## Data excerpts

►

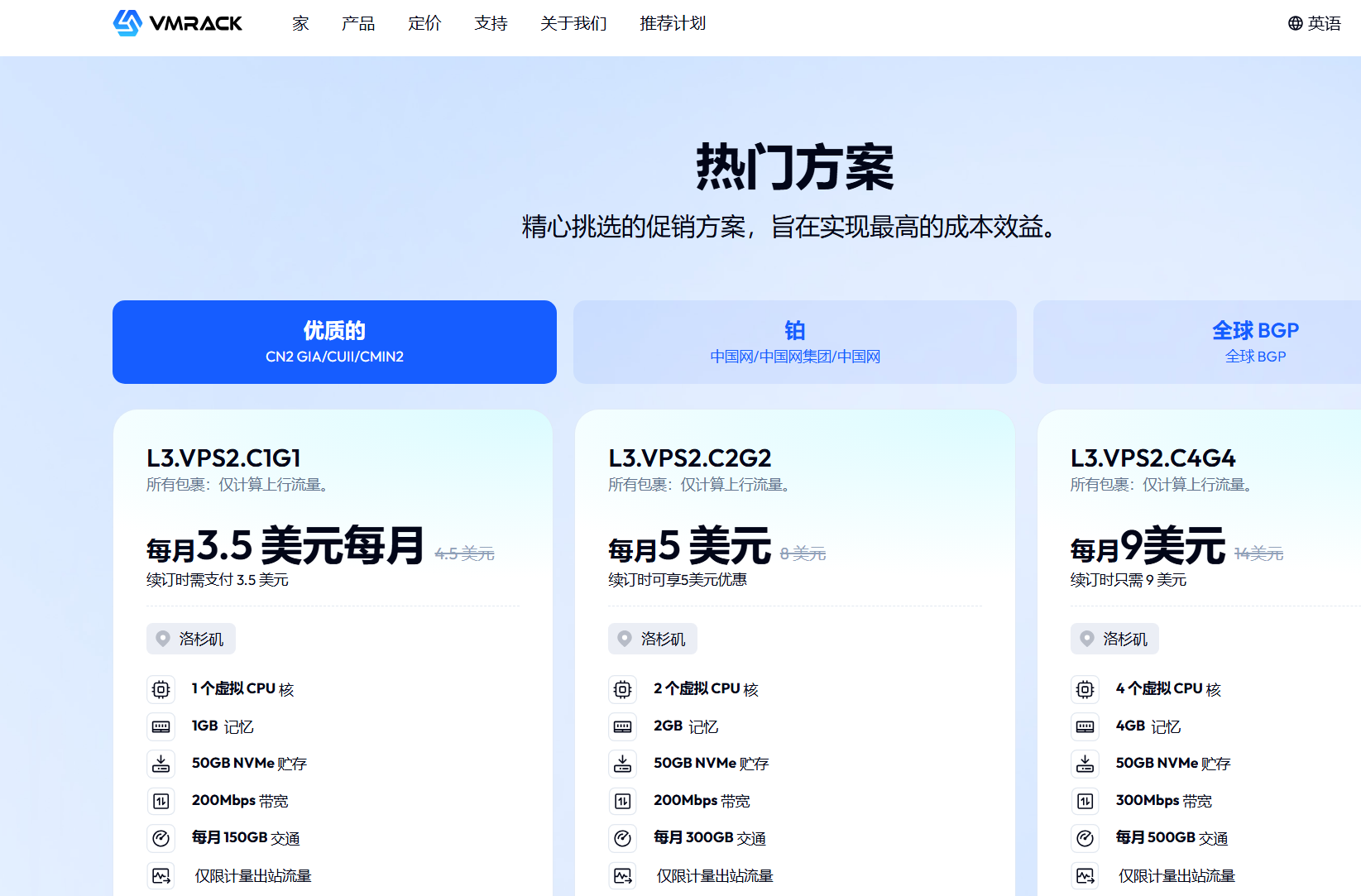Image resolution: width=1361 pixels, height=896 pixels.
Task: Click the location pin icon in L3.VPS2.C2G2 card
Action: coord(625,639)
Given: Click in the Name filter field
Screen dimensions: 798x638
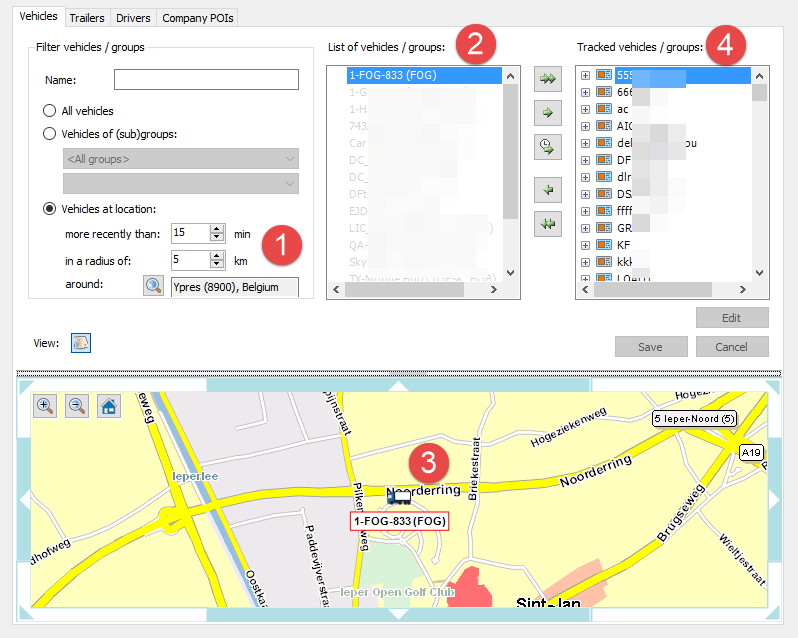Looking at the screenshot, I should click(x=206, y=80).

◄

## Exercise details
Before duplicating, set the pictures aside; then output exactly the lines from the one with "Given: Click in the Name filter field" through the end of the records, and only those.

## Task response
Given: Click in the Name filter field
Screen dimensions: 798x638
Looking at the screenshot, I should click(x=206, y=80).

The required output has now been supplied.